Complex Concepts Simplified
- Circumstance-specific vs. categorical approaches: A categorical approach looks only to the statutory elements of a conviction. A circumstance-specific approach allows adjudicators to consider specific case facts (e.g., PSIs, indictments) to determine whether statutory criteria are met. Section 1227(a)(2)(E)(ii) uses a circumstance-specific approach.
- Presentence Investigation Report (PSI): A report prepared for sentencing that summarizes offense conduct and background. In immigration proceedings, PSIs can be probative circumstantial evidence of what occurred, though they are not convictions themselves.
- Clear and convincing evidence: A standard requiring that the truth of the facts asserted be highly probable—more than a preponderance of evidence but less than beyond a reasonable doubt.
- Crime involving moral turpitude (CIMT): A class of offenses involving inherently base, vile, or depraved conduct. Commission of a CIMT can trigger immigration consequences, including the stop-time rule for cancellation. The parties did not dispute that New York stalking under § 120.60(01) is a CIMT.
- Stop-time rule: For cancellation of removal, continuous residence stops accruing when a notice to appear is served or when the noncitizen commits certain offenses (e.g., a CIMT). For continuing offenses, conduct within the charged range can set the commission date.

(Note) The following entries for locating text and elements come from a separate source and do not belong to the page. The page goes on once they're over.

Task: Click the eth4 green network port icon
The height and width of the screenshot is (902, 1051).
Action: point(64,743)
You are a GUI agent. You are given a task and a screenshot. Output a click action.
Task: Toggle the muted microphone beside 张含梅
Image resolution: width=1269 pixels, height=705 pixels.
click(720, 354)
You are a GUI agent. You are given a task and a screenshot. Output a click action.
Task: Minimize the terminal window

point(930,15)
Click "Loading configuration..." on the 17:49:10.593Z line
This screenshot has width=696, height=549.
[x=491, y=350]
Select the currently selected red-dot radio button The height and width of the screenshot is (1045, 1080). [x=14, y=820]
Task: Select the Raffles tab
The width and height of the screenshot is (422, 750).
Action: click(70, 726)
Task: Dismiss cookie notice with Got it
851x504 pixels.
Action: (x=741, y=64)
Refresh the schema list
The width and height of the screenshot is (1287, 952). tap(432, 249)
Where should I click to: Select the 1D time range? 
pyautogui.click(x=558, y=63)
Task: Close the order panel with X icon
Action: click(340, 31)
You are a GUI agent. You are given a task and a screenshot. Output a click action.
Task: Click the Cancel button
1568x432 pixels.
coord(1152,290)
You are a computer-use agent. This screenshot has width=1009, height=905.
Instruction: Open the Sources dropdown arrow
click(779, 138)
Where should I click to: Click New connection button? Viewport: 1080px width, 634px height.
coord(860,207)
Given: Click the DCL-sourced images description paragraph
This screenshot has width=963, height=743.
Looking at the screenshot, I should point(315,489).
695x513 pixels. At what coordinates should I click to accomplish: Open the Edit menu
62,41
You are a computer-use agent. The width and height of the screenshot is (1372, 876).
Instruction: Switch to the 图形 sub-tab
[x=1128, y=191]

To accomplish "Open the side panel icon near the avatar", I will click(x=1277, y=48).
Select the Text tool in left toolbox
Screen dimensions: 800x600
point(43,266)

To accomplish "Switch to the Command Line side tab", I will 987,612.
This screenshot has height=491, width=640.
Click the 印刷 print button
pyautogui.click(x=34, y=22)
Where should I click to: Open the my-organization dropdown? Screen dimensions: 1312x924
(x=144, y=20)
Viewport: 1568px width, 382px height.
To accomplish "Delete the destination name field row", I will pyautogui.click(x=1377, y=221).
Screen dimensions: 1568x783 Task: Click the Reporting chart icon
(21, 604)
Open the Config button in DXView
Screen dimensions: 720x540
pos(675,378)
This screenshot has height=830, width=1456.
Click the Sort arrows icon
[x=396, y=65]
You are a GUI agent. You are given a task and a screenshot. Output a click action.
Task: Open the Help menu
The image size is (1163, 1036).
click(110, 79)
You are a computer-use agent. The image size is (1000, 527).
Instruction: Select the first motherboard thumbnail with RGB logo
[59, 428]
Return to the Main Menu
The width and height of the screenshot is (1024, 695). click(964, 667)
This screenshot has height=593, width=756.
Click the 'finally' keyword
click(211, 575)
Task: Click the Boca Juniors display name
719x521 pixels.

- Abandonment and exhaustion: If an argument is not meaningfully raised in briefing, it is abandoned. Issues must be presented to the BIA before the court of appeals can review them; pro se filings are construed generously for exhaustion purposes.
- Harmless error/futility of remand: Even when the agency errs, remand is unnecessary if the same result is inevitable on the existing record.
Conclusion
Although non-precedential, Moco v. Bondi offers robust guidance on two frequently litigated immigration issues. First, for protection-order violations under § 1227(a)(2)(E)(ii), DHS may satisfy its clear-and-convincing burden with circumstantial evidence such as PSIs and the elements of a related contempt conviction, establishing both the domestic-violence purpose of the order and the nature of the violating conduct. Errors about which particular order was violated do not mandate remand where the record compels the same outcome. Second, for cancellation eligibility, the “commission” date for a CIMT that spans time can be anchored by an indictment’s charged period and corroborating materials; a single-date sentencing form does not necessarily control.
Practitioners on both sides should take heed: respondents must preserve all nuanced arguments (especially the unresolved “no-contact” theory) and present concrete evidence challenging commission dates; the government can rely on circumstantial, post-conviction materials to meet its burdens. Going forward, this decision will likely be cited for its practical, circumstance-specific evidentiary approach to protection-order violations and for its pragmatic handling of stop-time timing disputes in course-of-conduct offenses—even as the Second Circuit leaves unresolved the broader question about whether violating a no-contact provision, standing alone, satisfies § 1227(a)(2)(E)(ii).